わたしがこの企画に対して抱いていた違和感は、東京芸術劇場で上演できるような人々も、観劇できる人々も、ある程度、文化資本を持っている層であったこと、つまり、「声」を持つ人々のようにみえたからだ。劇場の外には、ホームレスの人たちもいる。休みの日に演劇を観にいく余裕がない人たちもたくさんいる。人文系の本や戯曲を読んだりしたこともない人の方が多数派だろう。そういう人たちの目に、この企画がどう映ったのか、わたしは気に掛かってしまったのだった。
(ちなみに、要約の過程で出した「声」/「音」の区別は、ランシエールという哲学者の議論のまねです。「弱よろしく派」の記事を書いたときは、ジャック・ランシエールのこととか知らなかったのだけれど。)

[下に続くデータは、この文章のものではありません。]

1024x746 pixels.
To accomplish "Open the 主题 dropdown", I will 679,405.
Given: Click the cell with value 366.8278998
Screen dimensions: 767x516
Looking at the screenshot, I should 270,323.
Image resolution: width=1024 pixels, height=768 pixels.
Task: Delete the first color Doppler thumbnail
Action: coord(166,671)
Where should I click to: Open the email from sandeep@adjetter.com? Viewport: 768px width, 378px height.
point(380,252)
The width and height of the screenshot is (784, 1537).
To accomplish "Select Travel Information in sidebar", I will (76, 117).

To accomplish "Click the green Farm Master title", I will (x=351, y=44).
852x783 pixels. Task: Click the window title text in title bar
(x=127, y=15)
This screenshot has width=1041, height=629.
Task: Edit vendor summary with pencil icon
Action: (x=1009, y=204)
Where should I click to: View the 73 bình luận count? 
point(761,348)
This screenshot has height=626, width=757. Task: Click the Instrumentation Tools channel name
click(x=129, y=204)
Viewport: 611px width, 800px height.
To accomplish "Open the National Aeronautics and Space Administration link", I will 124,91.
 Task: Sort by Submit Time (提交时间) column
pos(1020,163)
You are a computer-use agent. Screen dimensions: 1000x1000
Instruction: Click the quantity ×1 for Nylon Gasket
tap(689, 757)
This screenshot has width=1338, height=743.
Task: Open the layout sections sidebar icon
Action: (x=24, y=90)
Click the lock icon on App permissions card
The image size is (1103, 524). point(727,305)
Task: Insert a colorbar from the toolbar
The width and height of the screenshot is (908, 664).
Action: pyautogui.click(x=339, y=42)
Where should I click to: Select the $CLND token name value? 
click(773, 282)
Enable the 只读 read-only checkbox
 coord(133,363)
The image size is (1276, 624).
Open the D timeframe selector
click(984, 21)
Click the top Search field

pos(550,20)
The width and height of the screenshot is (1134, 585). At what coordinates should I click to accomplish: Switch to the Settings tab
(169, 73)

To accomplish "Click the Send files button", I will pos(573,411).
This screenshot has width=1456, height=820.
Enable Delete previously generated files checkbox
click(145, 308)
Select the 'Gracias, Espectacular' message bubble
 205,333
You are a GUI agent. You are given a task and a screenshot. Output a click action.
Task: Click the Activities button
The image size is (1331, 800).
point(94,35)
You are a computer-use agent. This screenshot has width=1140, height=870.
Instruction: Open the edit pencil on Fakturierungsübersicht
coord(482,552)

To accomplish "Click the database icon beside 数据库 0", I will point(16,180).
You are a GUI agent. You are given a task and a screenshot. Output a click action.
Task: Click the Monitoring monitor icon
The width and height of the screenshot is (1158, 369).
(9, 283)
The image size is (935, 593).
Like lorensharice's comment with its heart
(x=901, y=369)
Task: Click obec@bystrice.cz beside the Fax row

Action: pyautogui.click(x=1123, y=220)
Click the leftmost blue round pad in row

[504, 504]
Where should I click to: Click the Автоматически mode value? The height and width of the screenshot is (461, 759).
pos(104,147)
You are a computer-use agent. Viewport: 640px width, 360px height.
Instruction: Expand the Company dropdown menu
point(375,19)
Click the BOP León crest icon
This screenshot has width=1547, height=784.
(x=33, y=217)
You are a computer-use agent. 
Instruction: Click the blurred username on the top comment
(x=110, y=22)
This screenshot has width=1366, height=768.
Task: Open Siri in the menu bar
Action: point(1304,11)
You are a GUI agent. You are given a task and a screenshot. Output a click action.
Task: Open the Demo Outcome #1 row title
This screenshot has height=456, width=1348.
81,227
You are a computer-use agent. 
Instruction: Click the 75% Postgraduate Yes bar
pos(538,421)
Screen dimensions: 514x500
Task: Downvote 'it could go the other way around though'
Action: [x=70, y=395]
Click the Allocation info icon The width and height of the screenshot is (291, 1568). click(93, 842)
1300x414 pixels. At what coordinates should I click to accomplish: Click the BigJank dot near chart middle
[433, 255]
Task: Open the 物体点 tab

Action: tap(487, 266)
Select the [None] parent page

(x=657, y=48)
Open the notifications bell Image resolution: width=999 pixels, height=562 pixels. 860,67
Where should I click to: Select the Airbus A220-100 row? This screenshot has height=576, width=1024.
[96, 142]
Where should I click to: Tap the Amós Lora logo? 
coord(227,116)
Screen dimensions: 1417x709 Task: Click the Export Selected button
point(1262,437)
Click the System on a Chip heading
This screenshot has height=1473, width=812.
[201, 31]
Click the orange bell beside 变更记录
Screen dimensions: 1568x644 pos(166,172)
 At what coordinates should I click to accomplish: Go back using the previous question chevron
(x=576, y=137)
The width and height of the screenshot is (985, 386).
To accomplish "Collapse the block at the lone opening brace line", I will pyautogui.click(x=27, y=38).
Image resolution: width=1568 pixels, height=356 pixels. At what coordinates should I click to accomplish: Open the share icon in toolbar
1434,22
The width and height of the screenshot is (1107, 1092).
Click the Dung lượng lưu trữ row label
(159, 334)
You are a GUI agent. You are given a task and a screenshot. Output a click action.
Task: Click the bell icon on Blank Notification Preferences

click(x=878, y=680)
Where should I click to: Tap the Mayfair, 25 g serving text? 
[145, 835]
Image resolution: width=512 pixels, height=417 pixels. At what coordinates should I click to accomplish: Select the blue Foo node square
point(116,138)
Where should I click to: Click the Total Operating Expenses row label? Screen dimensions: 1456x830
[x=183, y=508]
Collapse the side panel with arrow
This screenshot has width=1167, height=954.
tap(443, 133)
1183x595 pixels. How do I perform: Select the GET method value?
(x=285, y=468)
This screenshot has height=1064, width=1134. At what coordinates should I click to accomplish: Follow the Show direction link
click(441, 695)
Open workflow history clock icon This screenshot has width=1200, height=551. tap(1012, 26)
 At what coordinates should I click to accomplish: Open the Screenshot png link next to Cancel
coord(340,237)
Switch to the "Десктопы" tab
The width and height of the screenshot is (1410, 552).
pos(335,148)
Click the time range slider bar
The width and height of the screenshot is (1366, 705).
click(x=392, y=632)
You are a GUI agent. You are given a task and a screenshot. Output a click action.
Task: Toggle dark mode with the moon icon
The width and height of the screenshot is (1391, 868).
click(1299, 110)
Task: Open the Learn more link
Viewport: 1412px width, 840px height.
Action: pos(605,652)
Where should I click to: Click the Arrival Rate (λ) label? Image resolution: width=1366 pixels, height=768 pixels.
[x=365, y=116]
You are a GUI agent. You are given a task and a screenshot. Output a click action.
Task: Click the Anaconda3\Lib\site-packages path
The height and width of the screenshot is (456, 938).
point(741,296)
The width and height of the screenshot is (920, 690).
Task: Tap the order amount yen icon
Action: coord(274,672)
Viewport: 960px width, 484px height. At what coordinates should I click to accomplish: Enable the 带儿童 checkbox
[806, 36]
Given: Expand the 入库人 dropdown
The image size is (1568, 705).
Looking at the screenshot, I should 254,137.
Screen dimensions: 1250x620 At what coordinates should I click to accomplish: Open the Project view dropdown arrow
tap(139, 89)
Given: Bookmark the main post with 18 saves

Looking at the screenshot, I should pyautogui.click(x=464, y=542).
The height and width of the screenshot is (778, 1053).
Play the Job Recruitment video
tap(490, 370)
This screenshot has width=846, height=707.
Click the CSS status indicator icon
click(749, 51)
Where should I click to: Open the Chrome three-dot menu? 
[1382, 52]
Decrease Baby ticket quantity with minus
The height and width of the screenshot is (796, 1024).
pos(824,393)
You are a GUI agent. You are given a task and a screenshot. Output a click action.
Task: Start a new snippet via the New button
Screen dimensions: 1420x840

わたしは、声を持たないような、劇場の外の人々に耳を澄ましたい。ある特定の属性を「弱さ」という言葉で記述可能な時点で、すでに、その社会運動は半分くらい達成されているように思う。少なくとも、その属性を持つ者が、社会的に弱い立場に置かれてしまうという、問題が、問題として、すでに発見されている。
どんな実存の苦しみでもそうだと思うけれど、その語彙がないからこそ、苦しいのだ。わたしの苦しみの理由なんて、言葉で説明できるはずがない。そのための言葉が、この社会にないのだから。耳なんか傾けるよりも、一緒に海を眺めてくれた方が、よほど嬉しい、私は。
発見されていない「弱さ」、語彙にない「弱さ」は、今も多くあるだろう。そういう「弱さ」は、もしかしたら、演劇で、どうにかできるのかもしれない。何のためにそれを作るのか、何かを作品として生み出すことに関わる私たちは、ずっと考え続けなければいけない。助成金とか動員とかどうだっていい。優等生のための演劇よりも、本人にもよく分からないまま、突然学校に来なくなってしまったあの子のための演劇を、訥の芸術を、わたしは観たい。
このあいだから、「声」にならなさ、をテーマに、仲間たちと音楽を作っていました(共作です)。
一つめの曲ができたので、いつか、何らかの形で発表できればとおもいます。